I’m generally a pretty happy, positive, glass-is-all-the-way-full kind of person. In my younger days, I was a cheerleader. I own that proudly because I’m still a cheerleader today. I love little more than cheering on those around me. I think my positive outlook also contributes to my generally grateful nature. I know just how lucky I am to be surrounded by wonderful family, friends and co-workers. (And yes, that last one does belong in the group.)
I’ve always thought my attitude of gratitude and generally happy outlook made my life better – and now I have proof. PsyBlog recently published the results of a Northeastern University study on gratitude and patience. From PsyBlog:
[Participants] were told they could have $54 right now or $80 in 30 days. Before they made their decision, though, they were put into one of three emotional states:
The results demonstrated that people who were either happy or neutral showed a strong preference for having less money but getting it now. This is the usual situation: most people don’t want to wait.
The people in the gratitude condition, though, showed much more restraint and were willing to wait for a larger gain. And, the more gratitude they felt, the greater their patience for the larger reward.
So, yes, being grateful can increase financial rewards, but that’s not all. Take a few minutes to watch this video of a Boston College student’s master’s thesis.
As explained in the video, the goal was to see if the expression of gratitude could decrease stress, boost self-love, and increase happiness. Boston College students were first asked to help with a graduate student thesis, but they didn’t know the real purpose. They were first asked to take a survey that measured their levels of stress, self-love and happiness. Then they were asked to write an essay about a person in their life they were grateful for. At the end of the essay writing, they were prompted to call the person they wrote about and read the essay aloud.
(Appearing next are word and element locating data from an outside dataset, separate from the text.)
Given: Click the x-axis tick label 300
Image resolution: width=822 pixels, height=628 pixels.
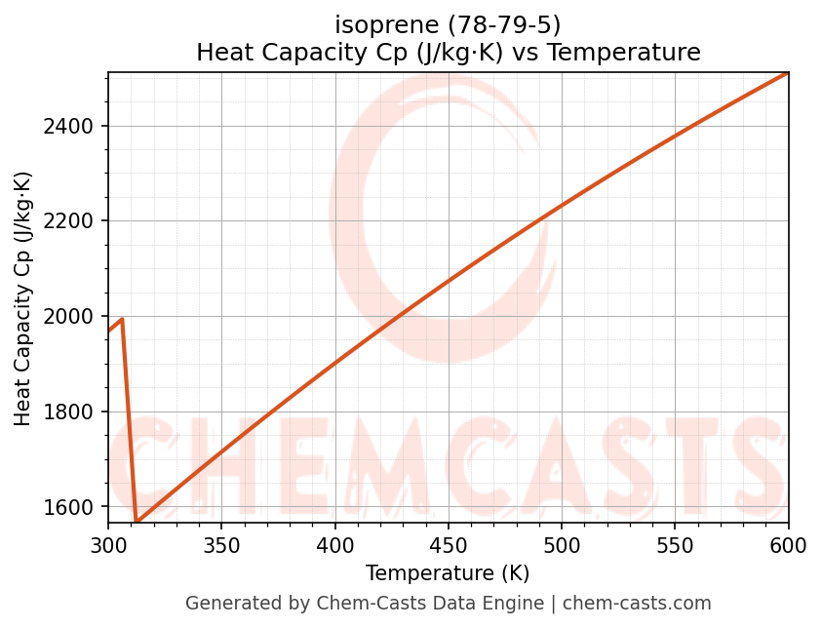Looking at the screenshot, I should [x=108, y=547].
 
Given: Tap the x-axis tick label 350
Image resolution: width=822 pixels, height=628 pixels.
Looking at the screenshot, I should [x=221, y=547].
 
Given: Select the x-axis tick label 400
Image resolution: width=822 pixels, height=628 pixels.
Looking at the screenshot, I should [x=334, y=547].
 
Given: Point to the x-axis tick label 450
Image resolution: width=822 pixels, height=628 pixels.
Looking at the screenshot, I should [x=448, y=547].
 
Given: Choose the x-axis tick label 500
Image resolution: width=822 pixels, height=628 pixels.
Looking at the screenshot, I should [x=562, y=547].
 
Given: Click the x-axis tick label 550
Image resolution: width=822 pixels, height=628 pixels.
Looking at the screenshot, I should [x=675, y=547].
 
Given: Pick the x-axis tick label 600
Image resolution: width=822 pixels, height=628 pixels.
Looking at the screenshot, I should [x=788, y=547].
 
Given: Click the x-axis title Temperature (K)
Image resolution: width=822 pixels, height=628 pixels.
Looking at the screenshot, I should [x=448, y=573].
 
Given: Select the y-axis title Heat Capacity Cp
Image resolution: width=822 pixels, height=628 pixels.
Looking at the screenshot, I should [x=23, y=298].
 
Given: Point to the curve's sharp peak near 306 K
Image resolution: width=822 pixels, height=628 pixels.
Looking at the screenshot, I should [x=122, y=319].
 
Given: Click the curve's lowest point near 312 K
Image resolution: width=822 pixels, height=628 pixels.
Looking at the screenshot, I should [x=137, y=523].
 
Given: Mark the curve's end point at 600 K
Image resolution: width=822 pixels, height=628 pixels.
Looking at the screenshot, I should [x=787, y=73].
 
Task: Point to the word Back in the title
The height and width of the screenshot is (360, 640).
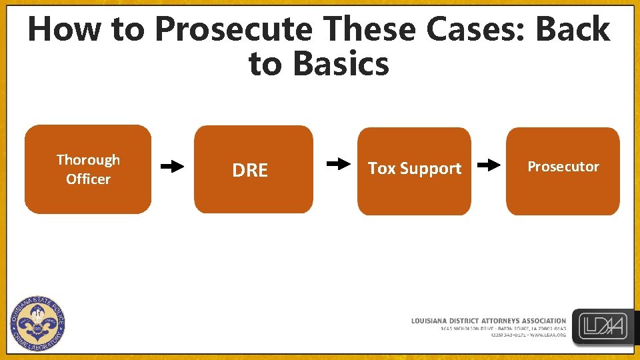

In the end, the expression of gratitude had indeed decreased stress, increased self-love and increased happiness. But I think I was most struck by the people who seem reluctant to make the call, and see the reaction when they do. The impact of their words on themselves – as the giver of recognition – is all we can really see, and it is powerful.
And that’s why the most successful social recognition programs are those that empower every employee at every level to recognize their colleagues. Because the act of giving recognition to others has as much (if not more) positive impact than even receiving it.
Are you naturally a grateful person? If you had been asked to participate in the Boston College survey, who would you have written an essay of gratitude about?